A model benchmark report

A defensible benchmark report from a paper using TGraphX might look like:

We trained tensor_gcn on cifar10_patch with tgx.classify_nodes() using
pip install tgraphx==1.4.2. Hyperparameters: learning rate 2e-3, hidden
dim 64, 2 layers, dropout 0.5. Standard 70/15/15 random split with seed 42.
Five training seeds (42-46). All artifacts at github.com/[user]/[repo]/runs.
Mean test accuracy: 78.4% ± 1.1% (5 seeds).

That paragraph has every piece a reviewer needs to assess and reproduce the result. The artifacts in the linked repository can be downloaded to verify the run.

This is the standard the framework's tooling is designed to make easy. It is the standard the field should hold itself to.

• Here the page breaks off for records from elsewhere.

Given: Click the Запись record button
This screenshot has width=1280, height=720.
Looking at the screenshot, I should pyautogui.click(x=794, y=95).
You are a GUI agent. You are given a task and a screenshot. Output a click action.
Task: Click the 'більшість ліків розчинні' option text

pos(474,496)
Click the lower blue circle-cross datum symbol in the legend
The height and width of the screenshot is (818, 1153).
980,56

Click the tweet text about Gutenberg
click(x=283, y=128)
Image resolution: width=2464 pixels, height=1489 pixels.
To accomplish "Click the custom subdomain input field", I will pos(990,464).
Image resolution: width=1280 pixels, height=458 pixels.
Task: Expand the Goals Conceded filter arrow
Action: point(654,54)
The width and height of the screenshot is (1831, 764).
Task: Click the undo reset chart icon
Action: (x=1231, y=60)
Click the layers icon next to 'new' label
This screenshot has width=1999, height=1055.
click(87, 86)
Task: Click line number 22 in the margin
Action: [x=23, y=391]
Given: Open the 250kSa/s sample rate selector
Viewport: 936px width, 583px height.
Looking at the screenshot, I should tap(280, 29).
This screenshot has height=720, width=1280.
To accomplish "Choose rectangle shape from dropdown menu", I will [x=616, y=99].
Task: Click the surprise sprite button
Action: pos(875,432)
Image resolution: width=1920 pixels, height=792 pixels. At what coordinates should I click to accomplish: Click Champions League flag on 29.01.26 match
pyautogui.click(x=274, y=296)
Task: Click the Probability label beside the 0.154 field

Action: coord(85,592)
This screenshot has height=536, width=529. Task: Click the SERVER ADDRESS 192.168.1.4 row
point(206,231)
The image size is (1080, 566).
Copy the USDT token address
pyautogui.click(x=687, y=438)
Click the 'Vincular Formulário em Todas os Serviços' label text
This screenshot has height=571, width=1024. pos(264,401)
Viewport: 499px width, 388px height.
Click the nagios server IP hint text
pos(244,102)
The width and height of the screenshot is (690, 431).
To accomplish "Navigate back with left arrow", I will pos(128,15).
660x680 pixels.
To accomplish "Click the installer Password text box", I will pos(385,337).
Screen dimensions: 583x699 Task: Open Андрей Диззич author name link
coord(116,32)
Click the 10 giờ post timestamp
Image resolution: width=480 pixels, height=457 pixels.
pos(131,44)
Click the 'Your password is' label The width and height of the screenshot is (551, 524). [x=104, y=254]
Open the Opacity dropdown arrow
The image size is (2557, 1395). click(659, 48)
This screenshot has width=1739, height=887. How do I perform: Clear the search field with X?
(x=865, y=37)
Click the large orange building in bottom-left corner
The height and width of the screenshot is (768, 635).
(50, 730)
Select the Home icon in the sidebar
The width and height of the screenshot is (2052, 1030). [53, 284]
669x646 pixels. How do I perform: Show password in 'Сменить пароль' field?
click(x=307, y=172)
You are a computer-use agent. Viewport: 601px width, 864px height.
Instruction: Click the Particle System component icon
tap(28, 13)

When you should NOT report a benchmark

  • A single seed run. Report it as a "preliminary single-seed result" or do not report it.
  • A model selected on test set performance. This is overfitting to the benchmark and should not be reported.
  • A model with a hyperparameter budget that the baselines did not have. Unfair comparison.
  • A result you cannot reproduce yourself on the same machine. If you can't reproduce it, neither can anyone else.

The benchmark culture in ML rewards numbers over rigor. The artifact system is one small lever toward shifting that balance. Individual researchers using it consistently can model the practice the field should adopt.


FAQ

Q: Does write_benchmark_results need to be called for every run?
A: No. The TGraphX experiment runner calls it automatically. Manual calls are useful when you write your own training loop.

Q: What is in reproducibility_report.json?
A: System fingerprint, seed, deterministic flag, RNG library versions, hardware info. See docs/reproducibility.md in the TGraphX repo.

Q: Where do these artifacts get written?
A: Per-run subdirectories under runs/ by default. The location is configurable via the experiment runner's out_dir parameter.

Q: Can I include benchmark artifacts in a Git repository?
A: Yes, but they can be large. Many projects use Git LFS for the larger ones (e.g., model checkpoints) and keep the metadata JSON files in regular Git.

Q: How do I include the benchmark report in a paper?
A: The artifact format is JSON. Convert relevant fields to a LaTeX table or markdown summary for inclusion. See docs/benchmarks.md for examples.